*Task description*
Convert the records below, from the line containing "Where should I" through the line containing "pyautogui.click(x=345, y=188)", into a two-column CSV headed prompt_text and click_answer, with one row per record. Put each value in a single quoted field and replace any line breaks with spaces.
##### Provided data #####
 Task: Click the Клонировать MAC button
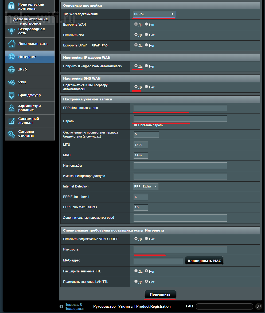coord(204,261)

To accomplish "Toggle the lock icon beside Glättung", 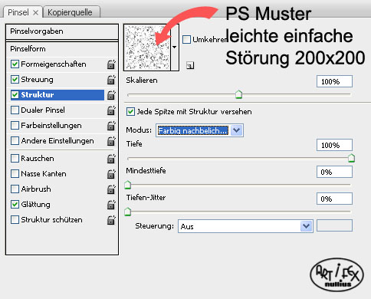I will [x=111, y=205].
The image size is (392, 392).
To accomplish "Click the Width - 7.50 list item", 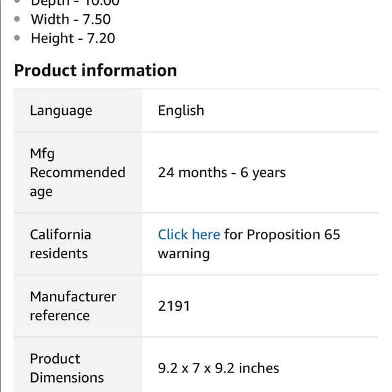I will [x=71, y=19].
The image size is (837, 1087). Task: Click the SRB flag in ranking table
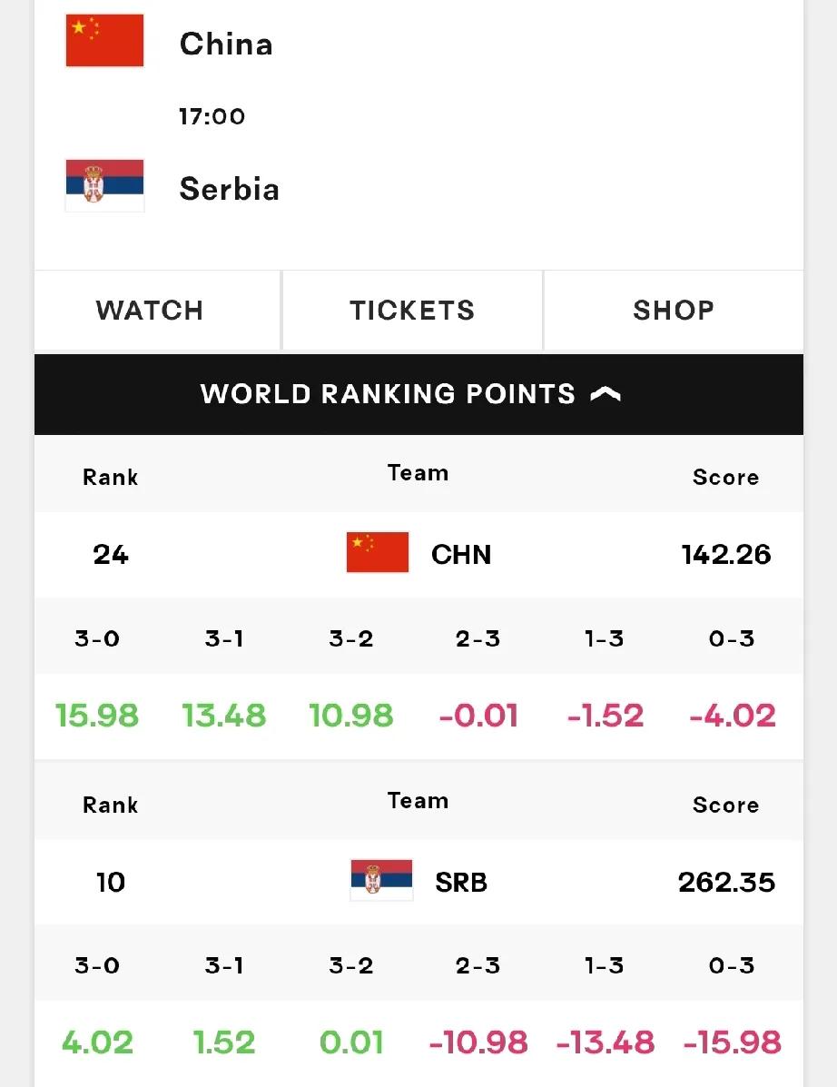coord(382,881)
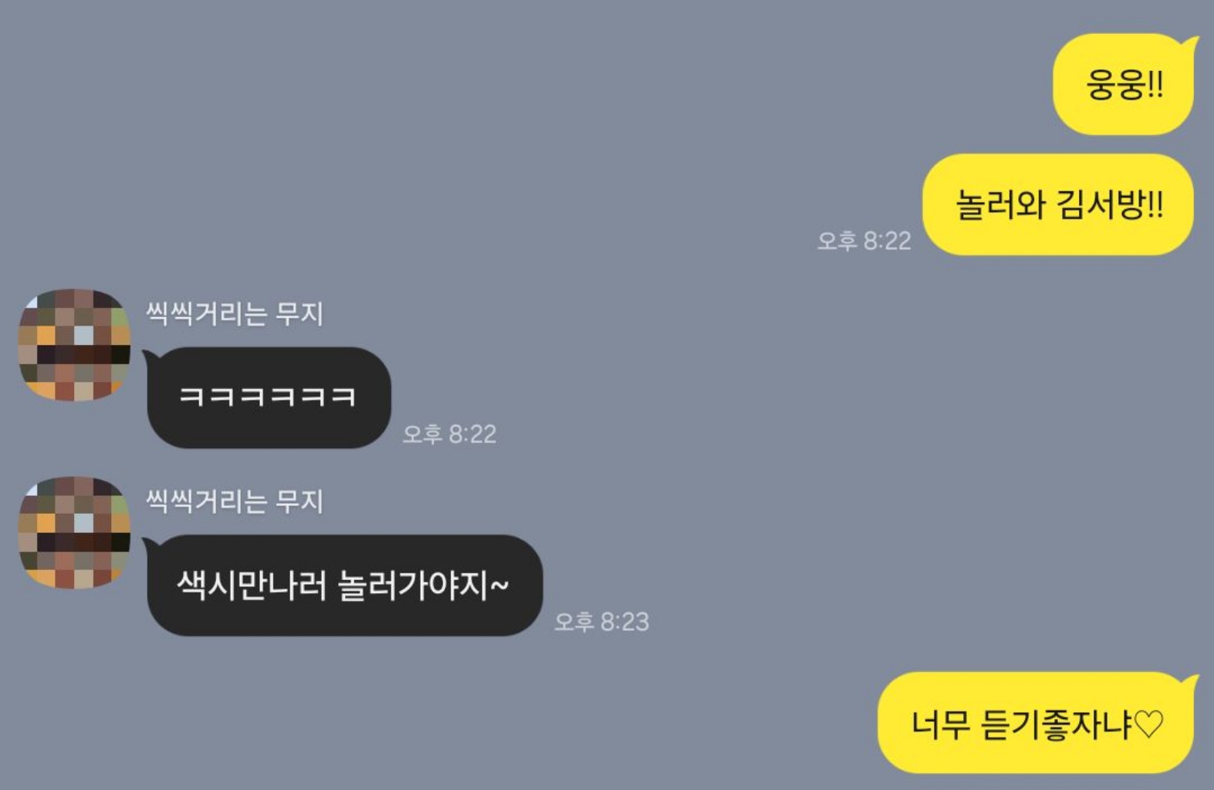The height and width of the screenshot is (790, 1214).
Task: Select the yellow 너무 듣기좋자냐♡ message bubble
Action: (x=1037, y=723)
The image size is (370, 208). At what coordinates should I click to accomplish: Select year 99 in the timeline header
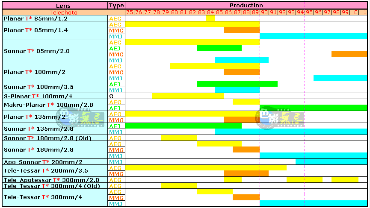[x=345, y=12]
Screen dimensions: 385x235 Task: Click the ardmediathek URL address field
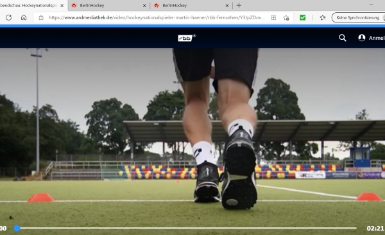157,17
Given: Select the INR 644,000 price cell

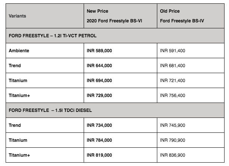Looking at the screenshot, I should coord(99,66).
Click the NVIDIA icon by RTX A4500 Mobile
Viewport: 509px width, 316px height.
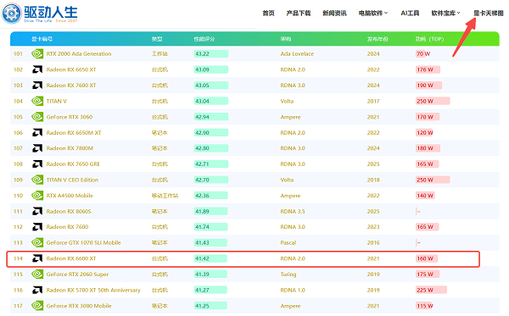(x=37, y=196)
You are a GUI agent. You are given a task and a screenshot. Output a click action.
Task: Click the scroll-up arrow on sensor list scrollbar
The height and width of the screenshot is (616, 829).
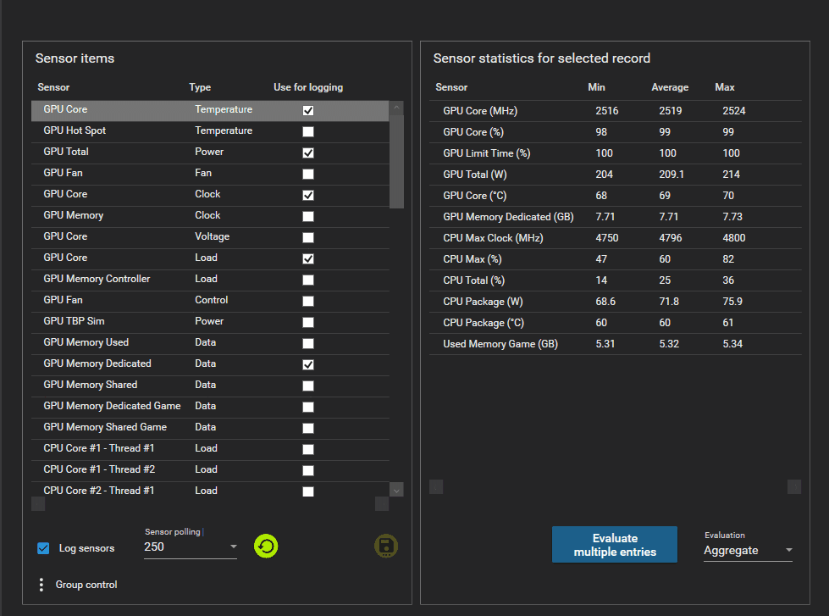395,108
#####
##### Provided data #####
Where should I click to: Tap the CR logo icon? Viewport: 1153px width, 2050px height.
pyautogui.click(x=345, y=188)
#####
*Solved problem*
prompt_text,click_answer
"Where should I click to: Tap the CR logo icon? Viewport: 1153px width, 2050px height.","pyautogui.click(x=345, y=188)"